Jurors in the historic trial also heard briefly from the prosecution's first witness: former National Enquirer publisher David Pecker, who prosecutors say participated in a "catch and kill" scheme to suppress unflattering stories about Trump and help him get elected.
In the first-ever trial of a former US president, Trump is charged with falsifying business records to cover up a $130,000 payment to actress Stormy Daniels in 2016 to keep quiet about an encounter she says they had 10 years earlier. Trump has pleaded not guilty and denies the encounter took place.
Prosecutors portrayed the payment as a criminal effort to deceive voters at a time when Trump was facing other accusations of crude sexual behavior.
"This was a planned, coordinated, long-running conspiracy to influence the 2016 election, to help Donald Trump get elected through illegal expenditures to silence people who had something bad to say about his behavior," prosecutor Matthew Colangelo said. "It was election fraud, pure and simple."
Colangelo told the jury that they would hear Trump working out the details of the scheme in recorded conversations and see an extensive paper trail to back up the testimony of witnesses.
Trump's lawyer told the jury that the former president did not commit any crimes and said Manhattan District Attorney Alvin Bragg should not have brought the case.
"There's nothing wrong with trying to influence an election. It's called democracy. They put something sinister on this idea, as if it's a crime," Trump lawyer Todd Blanche said.
Wearing a blue tie and dark blue suit, the Republican presidential candidate watched the court proceedings and occasionally spoke to his lawyer. A Secret Service agent wearing an earpiece sat directly behind him.

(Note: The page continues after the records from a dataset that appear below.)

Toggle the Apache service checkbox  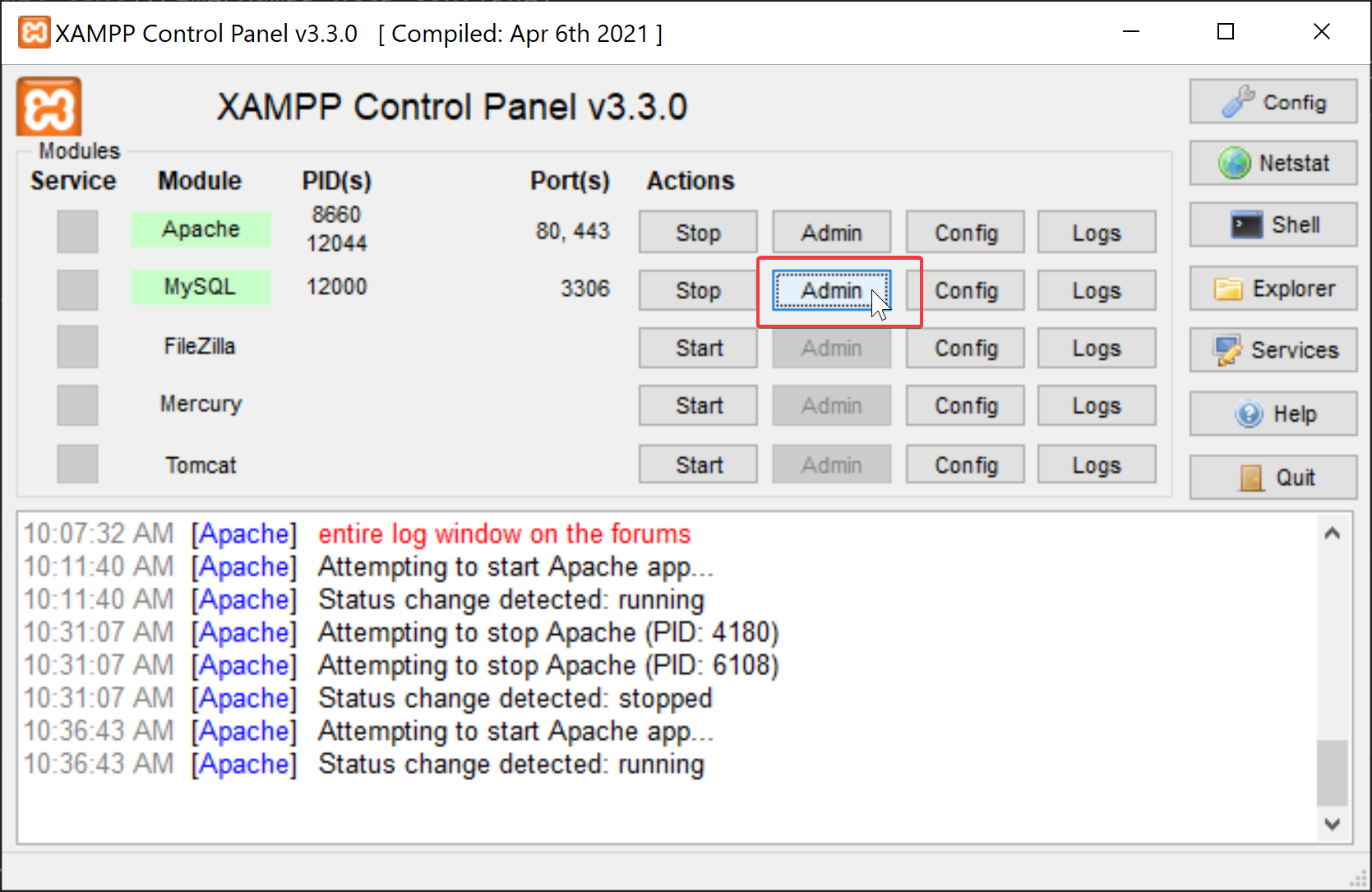click(x=77, y=231)
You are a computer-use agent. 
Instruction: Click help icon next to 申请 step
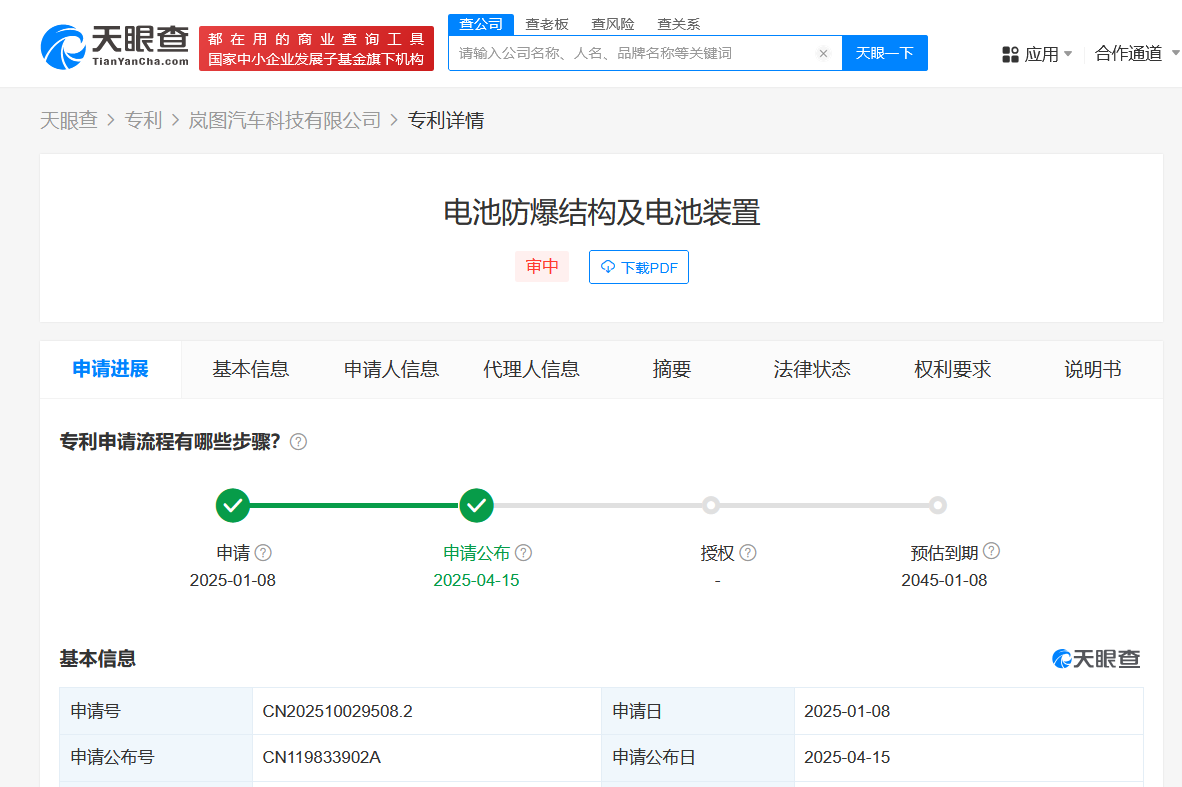coord(263,553)
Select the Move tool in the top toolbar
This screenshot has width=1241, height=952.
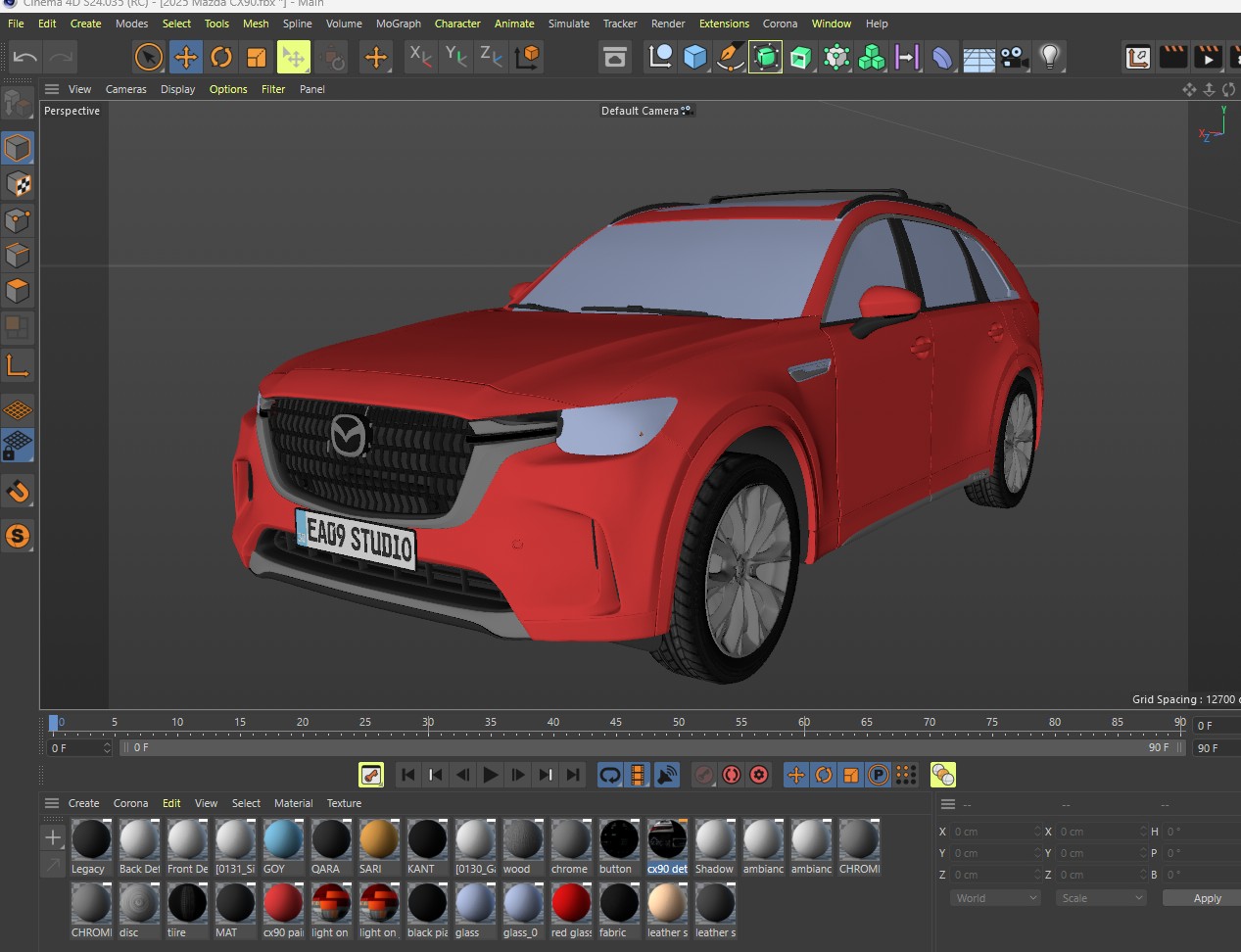click(185, 57)
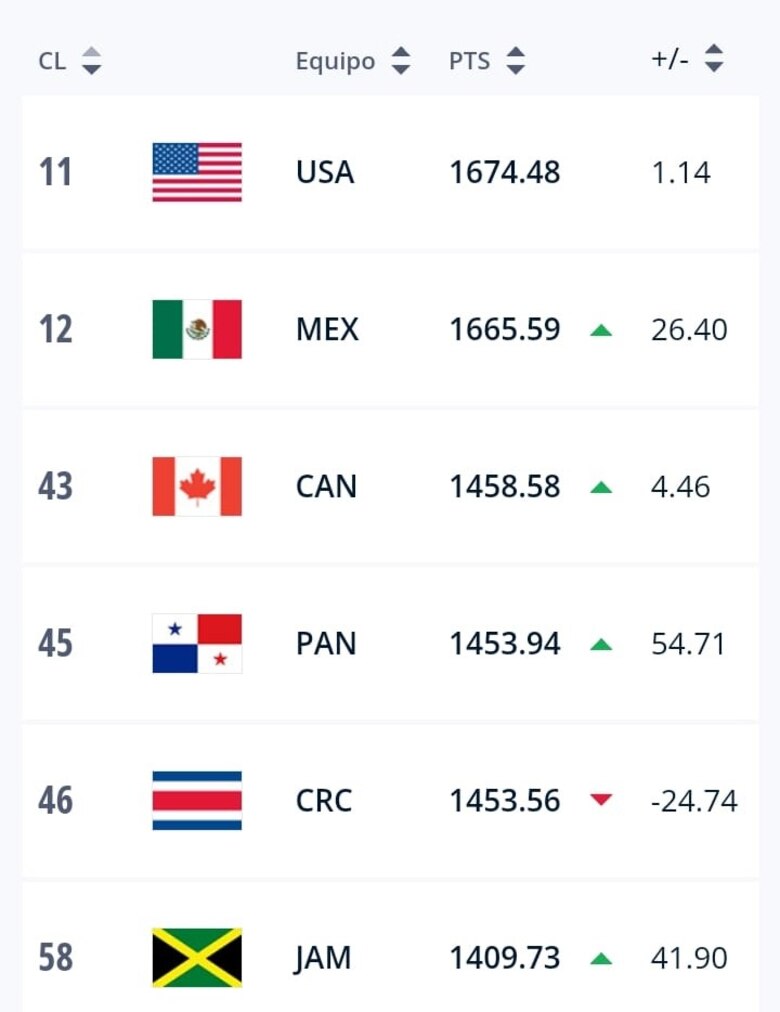The height and width of the screenshot is (1012, 780).
Task: Select the Costa Rica flag icon
Action: [196, 800]
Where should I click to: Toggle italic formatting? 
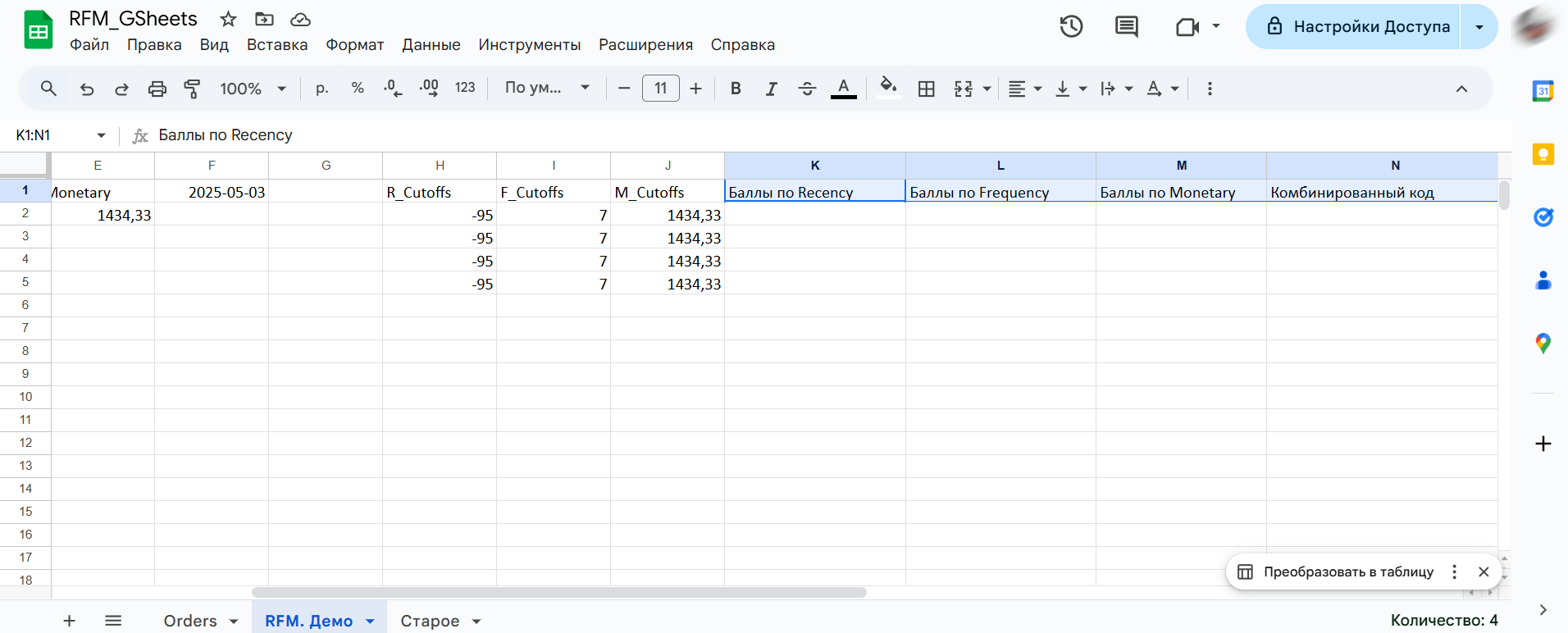point(771,89)
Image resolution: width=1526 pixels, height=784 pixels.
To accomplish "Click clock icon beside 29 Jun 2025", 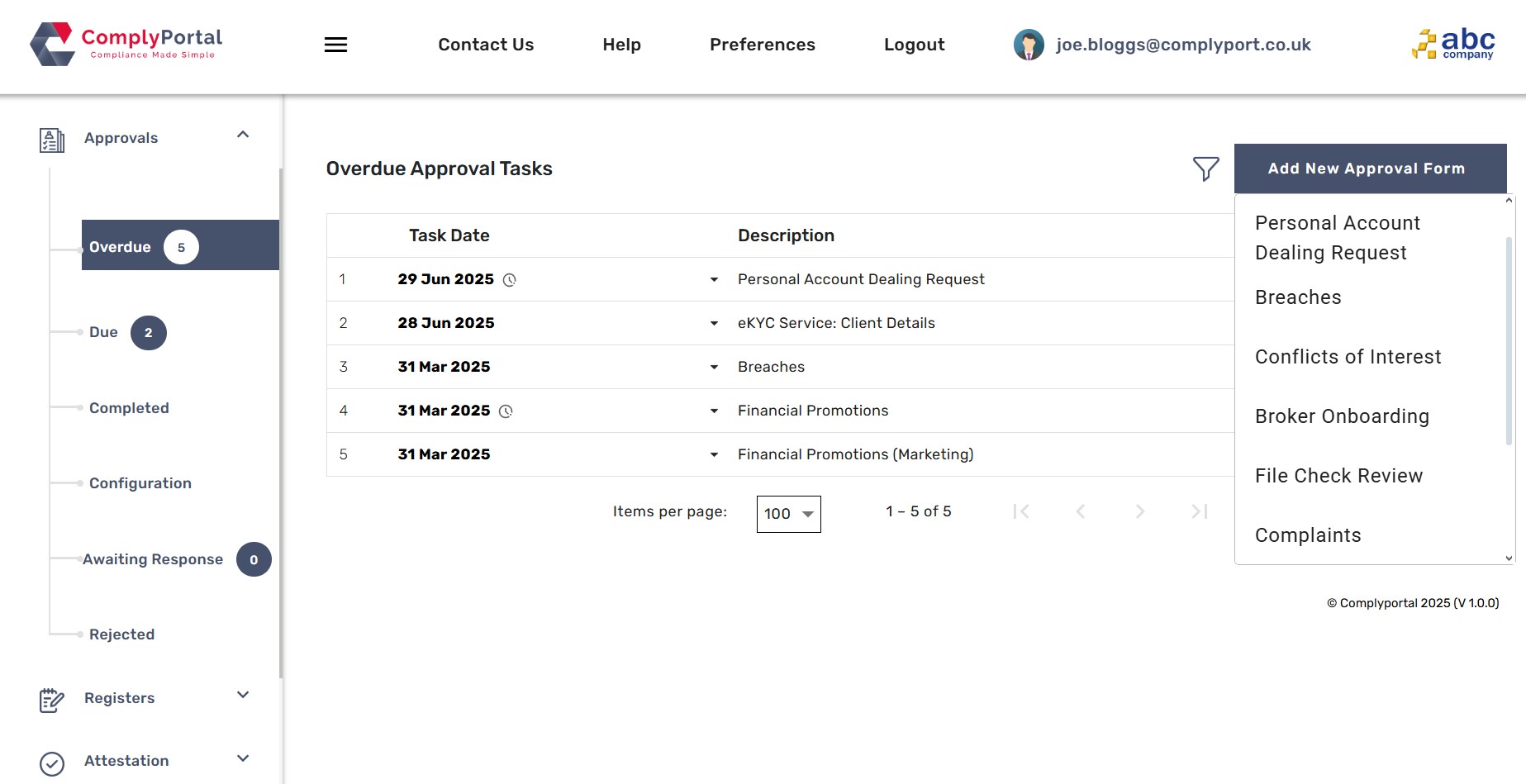I will pos(510,280).
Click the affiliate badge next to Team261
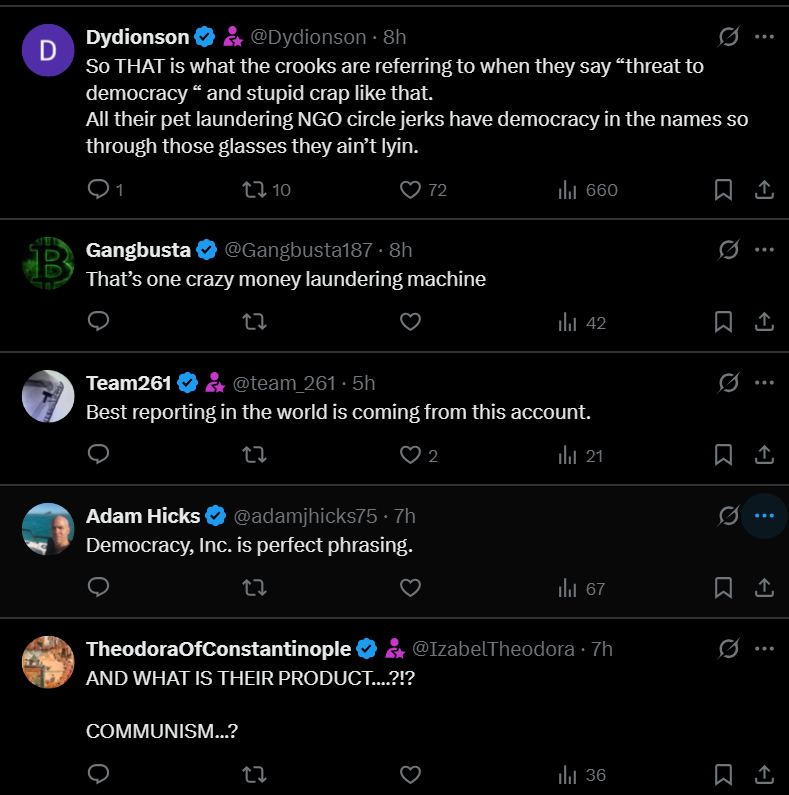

The lawyers made their opening statements in what may be the only one of Trump's four criminal prosecutions to go to trial before his Nov. 5 election rematch with Democratic President Joe Biden.
The case is seen by many legal experts as the least consequential of the Trump prosecutions, based on facts that have been public since 2018. A guilty verdict would not bar him from taking office, but it could hurt his candidacy.
Reuters/Ipsos polling shows half of independent voters and one in four Republicans say they would not vote for Trump if he is convicted of a crime.
Before proceedings got under way, Trump called on his supporters to peacefully protest nationwide, but few greeted him when he arrived at the downtown Manhattan courthouse. Trump blamed security restrictions for the poor turnout, though the surrounding streets were open to the public.
Trump faces three other criminal indictments stemming from his efforts to overturn his 2020 election defeat and his handling of classified documents after leaving the White House in 2021.
He has pleaded not guilty in those cases, and he portrays all of them as a broad-based effort by Biden's Democratic allies to undercut his campaign.
With the 2024 election campaign in full swing, Trump now must juggle courtroom appearances and rallies.